What you will do:
**1)** Name every company mentioned in the market report on Telecom Egypt's IPO, counting each company once.
**2)** Write the next portion of the market report on Telecom Egypt's IPO, picking up after its final sentence.

Source excerpt:

········

The market anticipates Telecom Egypt's IPO in bearish mood, reports Sherine Abdel-Razek
We've seen it before -- investors rushing to liquidate their holdings in companies across the board as they scramble to amass cash to inject in a pending IPO. It happened with SIDPEC and Amoc, and now the same scenario is repeating itself. This time it is the long awaited IPO of Egypt's fixed line monopoly, Telecom Egypt (TE).
The selling spree that dominated transactions in the third trading week of November drove CASE 30, the index tracing the market's most active 30 stocks, down to finish the week at 5,725 points, a 4.2 per cent drop on the previous week. Total market turnover in the last seven days reached LE3.457 billion, with bonds contributing LE305.47 million.
Shares in EFG-Hermes Holding ranked first in terms of the value of transactions. The company did, however, lose some ground over the course of the week, ending at LE83 compared to the LE90 something it has been hovering around since the beginning of the month.
The drop came despite remarkable growth in its nine-month profit, which reached LE187 million as opposed to the net loss of LE0.26 million recorded for the same period of last year. Meanwhile the company denied rumours that it is seeking a listing on the Abu Dhabi and Dubai stock exchanges. The company, which has been expanding its regional activities after opening a branch in the United Arab Emirates, has applied for a brokerage in Saudi Arabia.
Arab Cotton and Ginning Company remained the market's most active performer in terms of the volume of traded shares. Arab Cotton Ginning is currently in negotiation with Nile Modern Cotton as it seeks to increase its stake in the company. Nile Modern Cotton recently acquired a controlling stake in Kabo, which in turn owns 54 per cent of the Alexandria Spinning and Weaving Company.

········

Data excerpts:
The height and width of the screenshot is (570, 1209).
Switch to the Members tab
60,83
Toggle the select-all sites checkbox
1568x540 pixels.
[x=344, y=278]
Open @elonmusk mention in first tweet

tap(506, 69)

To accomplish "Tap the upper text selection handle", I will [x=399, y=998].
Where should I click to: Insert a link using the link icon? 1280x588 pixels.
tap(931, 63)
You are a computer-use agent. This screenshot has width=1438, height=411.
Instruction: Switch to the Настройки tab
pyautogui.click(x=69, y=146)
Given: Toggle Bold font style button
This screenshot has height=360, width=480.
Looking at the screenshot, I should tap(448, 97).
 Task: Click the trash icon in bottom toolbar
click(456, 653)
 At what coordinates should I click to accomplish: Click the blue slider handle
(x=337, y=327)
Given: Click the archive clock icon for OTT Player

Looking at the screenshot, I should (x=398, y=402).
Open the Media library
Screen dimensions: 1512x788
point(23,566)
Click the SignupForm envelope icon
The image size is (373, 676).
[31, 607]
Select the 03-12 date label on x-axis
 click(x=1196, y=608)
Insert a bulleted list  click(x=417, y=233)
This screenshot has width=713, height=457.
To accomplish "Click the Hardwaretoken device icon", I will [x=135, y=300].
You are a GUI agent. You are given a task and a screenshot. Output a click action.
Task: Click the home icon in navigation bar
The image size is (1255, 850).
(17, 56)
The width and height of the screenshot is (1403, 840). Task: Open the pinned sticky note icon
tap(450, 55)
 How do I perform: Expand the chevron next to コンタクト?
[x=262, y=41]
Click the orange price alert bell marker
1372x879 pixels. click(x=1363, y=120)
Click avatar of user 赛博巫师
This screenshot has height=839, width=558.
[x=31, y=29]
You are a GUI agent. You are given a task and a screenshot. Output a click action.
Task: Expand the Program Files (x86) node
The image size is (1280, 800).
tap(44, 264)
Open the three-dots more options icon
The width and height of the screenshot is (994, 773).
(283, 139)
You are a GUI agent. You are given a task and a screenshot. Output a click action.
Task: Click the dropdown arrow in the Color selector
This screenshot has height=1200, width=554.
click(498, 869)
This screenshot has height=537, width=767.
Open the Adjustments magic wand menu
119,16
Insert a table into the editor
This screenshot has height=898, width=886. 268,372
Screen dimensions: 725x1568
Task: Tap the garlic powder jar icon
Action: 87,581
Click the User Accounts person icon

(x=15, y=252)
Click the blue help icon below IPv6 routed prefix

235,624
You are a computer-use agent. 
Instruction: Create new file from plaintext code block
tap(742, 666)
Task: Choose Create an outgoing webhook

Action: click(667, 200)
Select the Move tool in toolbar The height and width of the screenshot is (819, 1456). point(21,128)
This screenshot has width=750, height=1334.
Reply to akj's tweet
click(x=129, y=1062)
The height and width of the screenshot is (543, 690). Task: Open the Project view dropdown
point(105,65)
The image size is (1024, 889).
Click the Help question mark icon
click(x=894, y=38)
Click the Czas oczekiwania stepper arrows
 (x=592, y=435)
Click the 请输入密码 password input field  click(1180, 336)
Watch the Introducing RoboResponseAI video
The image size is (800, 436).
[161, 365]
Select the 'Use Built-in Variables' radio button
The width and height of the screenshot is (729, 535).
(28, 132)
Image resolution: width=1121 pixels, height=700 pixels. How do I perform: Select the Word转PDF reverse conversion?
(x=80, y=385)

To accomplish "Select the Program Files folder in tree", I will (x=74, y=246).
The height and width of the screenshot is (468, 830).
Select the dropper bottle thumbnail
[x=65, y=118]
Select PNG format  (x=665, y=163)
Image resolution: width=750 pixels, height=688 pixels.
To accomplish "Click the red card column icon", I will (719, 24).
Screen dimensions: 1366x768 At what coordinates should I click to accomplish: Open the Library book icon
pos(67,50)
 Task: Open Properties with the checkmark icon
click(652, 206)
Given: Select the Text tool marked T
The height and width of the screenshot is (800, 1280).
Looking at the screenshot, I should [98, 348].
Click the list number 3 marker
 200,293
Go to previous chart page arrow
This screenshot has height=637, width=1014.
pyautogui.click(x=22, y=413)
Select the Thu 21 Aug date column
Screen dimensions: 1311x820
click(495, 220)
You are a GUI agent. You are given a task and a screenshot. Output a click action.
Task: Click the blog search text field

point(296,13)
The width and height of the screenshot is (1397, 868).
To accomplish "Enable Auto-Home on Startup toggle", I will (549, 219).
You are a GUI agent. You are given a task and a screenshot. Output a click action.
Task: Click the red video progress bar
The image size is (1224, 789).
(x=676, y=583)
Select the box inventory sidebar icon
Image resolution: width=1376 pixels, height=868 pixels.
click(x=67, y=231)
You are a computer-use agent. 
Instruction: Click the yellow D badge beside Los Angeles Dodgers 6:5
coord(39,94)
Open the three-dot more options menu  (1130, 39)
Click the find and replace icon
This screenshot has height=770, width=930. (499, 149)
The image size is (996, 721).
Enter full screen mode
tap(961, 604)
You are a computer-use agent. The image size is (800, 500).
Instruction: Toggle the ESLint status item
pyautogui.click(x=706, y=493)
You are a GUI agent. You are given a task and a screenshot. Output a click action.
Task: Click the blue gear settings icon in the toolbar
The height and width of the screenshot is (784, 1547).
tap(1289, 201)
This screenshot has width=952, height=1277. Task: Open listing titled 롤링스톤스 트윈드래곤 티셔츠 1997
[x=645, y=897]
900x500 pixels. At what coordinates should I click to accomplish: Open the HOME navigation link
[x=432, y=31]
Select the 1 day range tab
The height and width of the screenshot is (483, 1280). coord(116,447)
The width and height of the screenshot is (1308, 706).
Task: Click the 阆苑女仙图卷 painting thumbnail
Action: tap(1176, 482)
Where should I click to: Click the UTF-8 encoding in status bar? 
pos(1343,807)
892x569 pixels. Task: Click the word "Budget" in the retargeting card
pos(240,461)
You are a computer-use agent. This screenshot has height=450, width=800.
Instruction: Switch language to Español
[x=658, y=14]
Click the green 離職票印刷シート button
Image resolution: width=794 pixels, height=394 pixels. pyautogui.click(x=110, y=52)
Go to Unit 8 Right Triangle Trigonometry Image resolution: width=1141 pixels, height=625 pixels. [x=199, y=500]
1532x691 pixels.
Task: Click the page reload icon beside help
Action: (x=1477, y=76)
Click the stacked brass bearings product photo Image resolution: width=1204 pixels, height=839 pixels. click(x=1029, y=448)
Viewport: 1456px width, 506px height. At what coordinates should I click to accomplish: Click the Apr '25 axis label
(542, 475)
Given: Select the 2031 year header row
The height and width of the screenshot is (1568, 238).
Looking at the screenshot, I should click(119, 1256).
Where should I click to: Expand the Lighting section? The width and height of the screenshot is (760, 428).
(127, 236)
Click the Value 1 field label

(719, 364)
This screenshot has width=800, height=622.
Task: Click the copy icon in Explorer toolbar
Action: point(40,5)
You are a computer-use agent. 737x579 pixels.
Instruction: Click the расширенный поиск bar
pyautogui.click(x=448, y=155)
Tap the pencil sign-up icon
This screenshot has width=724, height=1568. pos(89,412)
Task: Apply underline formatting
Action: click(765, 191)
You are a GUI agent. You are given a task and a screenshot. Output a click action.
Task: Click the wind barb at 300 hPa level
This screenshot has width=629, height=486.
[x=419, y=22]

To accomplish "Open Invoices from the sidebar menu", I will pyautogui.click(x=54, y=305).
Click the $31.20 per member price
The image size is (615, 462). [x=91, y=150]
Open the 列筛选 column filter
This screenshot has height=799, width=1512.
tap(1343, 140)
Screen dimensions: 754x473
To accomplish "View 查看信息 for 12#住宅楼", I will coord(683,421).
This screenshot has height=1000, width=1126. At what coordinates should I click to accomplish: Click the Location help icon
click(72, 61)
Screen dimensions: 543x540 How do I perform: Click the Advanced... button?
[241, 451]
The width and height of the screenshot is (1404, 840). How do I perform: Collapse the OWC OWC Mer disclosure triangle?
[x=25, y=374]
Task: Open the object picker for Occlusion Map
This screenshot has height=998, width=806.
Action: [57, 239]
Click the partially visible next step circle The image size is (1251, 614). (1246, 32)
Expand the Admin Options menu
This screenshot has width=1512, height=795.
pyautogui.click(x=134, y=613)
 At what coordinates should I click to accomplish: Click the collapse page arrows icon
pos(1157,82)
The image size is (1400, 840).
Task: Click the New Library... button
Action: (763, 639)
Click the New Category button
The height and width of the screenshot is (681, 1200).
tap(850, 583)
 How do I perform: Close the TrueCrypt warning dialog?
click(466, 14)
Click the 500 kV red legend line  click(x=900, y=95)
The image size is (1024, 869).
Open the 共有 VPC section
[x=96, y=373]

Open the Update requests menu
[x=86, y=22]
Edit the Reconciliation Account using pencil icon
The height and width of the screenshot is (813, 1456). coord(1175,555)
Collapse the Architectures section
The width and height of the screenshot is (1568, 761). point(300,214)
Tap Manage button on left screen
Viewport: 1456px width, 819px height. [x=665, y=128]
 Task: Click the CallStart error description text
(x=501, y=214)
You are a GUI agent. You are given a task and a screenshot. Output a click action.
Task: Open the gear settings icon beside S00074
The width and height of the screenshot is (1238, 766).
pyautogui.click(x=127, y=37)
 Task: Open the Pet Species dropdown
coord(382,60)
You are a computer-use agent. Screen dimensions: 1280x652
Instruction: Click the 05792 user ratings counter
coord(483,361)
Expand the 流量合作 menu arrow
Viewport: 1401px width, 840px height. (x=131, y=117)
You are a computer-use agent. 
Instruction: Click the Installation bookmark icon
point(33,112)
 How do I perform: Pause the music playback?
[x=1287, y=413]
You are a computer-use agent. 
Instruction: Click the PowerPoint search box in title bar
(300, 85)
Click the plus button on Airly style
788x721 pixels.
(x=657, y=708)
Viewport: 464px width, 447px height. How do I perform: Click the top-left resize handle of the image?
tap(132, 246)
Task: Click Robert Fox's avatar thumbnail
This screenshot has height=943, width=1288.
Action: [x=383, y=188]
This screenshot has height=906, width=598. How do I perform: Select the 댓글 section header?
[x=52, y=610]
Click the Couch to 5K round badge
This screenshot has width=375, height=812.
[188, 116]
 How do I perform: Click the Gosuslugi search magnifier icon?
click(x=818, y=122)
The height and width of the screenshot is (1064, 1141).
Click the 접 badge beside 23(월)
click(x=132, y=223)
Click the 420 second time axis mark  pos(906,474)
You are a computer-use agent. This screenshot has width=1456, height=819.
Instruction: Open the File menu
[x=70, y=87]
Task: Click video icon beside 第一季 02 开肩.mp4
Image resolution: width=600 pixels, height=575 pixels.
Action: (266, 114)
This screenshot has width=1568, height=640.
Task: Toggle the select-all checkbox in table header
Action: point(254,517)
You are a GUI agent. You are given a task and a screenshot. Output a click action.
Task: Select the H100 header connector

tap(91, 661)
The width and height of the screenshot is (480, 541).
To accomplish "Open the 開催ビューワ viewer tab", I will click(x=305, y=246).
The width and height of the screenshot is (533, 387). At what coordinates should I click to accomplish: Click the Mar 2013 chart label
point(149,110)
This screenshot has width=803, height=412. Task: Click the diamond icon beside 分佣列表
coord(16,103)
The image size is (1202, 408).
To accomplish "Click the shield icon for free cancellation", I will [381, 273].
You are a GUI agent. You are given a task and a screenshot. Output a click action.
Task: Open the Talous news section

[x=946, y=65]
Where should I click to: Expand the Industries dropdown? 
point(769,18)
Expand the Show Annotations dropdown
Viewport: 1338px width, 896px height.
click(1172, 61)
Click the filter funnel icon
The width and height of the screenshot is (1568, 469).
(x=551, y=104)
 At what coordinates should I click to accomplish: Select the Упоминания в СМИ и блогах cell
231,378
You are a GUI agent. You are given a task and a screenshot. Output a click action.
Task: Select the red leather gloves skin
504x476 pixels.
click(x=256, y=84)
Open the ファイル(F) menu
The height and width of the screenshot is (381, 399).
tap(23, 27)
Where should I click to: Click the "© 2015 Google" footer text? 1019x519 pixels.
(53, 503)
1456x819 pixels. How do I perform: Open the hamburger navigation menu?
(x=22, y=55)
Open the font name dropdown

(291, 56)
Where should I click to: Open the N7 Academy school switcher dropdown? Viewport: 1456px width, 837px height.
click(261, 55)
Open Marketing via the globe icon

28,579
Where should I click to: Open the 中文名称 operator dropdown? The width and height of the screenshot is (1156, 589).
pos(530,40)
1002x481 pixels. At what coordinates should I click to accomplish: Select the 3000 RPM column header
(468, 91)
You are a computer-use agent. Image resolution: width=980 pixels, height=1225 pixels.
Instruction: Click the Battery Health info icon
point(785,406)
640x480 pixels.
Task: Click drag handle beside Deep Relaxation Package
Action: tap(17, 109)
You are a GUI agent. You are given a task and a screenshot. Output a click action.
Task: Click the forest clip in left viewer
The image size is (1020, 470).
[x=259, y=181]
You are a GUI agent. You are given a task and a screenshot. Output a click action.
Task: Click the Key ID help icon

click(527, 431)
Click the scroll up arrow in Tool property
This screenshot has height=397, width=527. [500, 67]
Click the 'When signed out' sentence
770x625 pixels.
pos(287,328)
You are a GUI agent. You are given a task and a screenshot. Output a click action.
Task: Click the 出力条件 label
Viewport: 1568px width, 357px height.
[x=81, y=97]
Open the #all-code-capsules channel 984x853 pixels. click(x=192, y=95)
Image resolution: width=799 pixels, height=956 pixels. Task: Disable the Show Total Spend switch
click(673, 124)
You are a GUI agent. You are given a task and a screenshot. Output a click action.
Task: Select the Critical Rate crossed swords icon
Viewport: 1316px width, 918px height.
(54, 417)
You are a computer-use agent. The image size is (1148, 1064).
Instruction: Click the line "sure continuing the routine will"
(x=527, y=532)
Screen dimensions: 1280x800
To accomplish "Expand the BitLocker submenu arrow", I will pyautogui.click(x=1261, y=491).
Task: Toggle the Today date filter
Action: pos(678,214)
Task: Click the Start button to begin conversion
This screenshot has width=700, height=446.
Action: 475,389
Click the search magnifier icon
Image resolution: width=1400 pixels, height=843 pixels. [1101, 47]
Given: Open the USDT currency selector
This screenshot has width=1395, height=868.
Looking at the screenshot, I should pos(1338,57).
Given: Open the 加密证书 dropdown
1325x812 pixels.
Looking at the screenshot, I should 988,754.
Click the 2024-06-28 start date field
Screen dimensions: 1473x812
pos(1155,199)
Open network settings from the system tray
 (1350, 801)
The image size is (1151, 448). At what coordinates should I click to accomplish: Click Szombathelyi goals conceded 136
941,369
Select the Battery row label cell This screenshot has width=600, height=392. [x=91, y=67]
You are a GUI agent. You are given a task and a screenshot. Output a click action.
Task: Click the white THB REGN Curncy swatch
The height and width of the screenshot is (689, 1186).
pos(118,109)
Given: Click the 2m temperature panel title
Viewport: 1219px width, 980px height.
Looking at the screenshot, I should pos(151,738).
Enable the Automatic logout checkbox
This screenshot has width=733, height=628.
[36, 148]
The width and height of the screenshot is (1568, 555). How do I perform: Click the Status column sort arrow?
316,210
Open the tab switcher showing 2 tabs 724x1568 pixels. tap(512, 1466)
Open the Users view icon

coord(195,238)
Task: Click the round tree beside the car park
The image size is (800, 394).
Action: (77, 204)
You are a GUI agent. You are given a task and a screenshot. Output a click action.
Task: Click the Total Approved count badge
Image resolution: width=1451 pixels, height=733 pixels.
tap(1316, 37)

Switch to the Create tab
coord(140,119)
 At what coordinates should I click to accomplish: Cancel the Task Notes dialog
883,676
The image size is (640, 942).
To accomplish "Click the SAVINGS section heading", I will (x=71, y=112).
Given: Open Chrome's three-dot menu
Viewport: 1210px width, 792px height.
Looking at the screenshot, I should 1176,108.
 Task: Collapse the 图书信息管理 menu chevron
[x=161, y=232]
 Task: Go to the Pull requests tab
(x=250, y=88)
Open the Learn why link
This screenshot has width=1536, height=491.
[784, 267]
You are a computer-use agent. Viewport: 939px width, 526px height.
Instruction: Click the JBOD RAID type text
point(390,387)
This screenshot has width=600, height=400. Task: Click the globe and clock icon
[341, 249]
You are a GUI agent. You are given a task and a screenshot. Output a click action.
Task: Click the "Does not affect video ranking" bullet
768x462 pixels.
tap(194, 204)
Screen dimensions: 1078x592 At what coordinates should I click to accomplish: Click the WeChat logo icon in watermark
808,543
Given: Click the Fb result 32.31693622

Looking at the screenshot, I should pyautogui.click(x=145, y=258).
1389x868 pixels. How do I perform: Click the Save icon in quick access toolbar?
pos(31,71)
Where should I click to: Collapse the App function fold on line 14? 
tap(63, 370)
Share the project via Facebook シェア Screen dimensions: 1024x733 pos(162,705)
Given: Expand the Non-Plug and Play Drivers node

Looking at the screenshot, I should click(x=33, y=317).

········

Answers below:
**1)**
Telecom Egypt (TE)
SIDPEC
Amoc
EFG-Hermes Holding
Arab Cotton and Ginning Company
Nile Modern Cotton
Kabo
Alexandria Spinning and Weaving Company

**2)**
The banking sector had a hectic week. CIB came under pressure after the National Bank of Egypt announced that it was selling its 19 per cent stake in the bank to an investment fund rather than an international financial institution, a move that disappointed investors who had hoped the bank would be sold at a high premium. The bank ended the week at LE53.90. Al-Watany could not buck the downward trend and last week's healthy performance was reversed as it ended at LE23.60, down from LE26.40, its highest level since February 2000.
BLOM Bank of Lebanon has submitted an offer for 43.7 million shares, representing 87.5 per cent of Misr Romanian Bank at a price of LE11.82 per share. BLOM Bank already owns the remaining 12.5 per cent of Misr Romanian. BLOM is seeking outright ownership and reserved the right to withdraw its offer should less than 27.2 million shares be up for grabs.
It was a relatively active week for the cement sector with most of the key players posting better than expected nine- month figures. ASEC Cement, which is now 98 per cent owned by Italcementi, announced profits of LE283 million for the first nine months of the year, a huge improvement on last year's LE2.8 million. Misr Beni Sweif Cement, Qena Cement and Sinai Cement recorded 289, 124 and 113 per cent increases respectively in their net profits. Demand for cement has been on the rise for a year now as the rise in oil prices has boosted real estate development in the Gulf.
Egypt's largest rug-maker, Oriental Weavers, has announced details of its long-awaited corporate restructuring. The company held an extraordinary general meeting on 12 November to approve the restructuring and an associated increase in paid-in capital from LE200 million to LE300 million.
As part of the restructuring, the Khamis family, as well as some non-family minority shareholders, will swap direct holdings in OW subsidiaries and sister companies for shares in OW. According to an EFG report the Khamis family's stake in OW is expected to increase from 71.7 per cent to 77.4 per cent following the restructuring.
The Khamis family intends to pursue a secondary offering of existing shares to increase the group's free float in addition to listing shares as GDRs in international markets.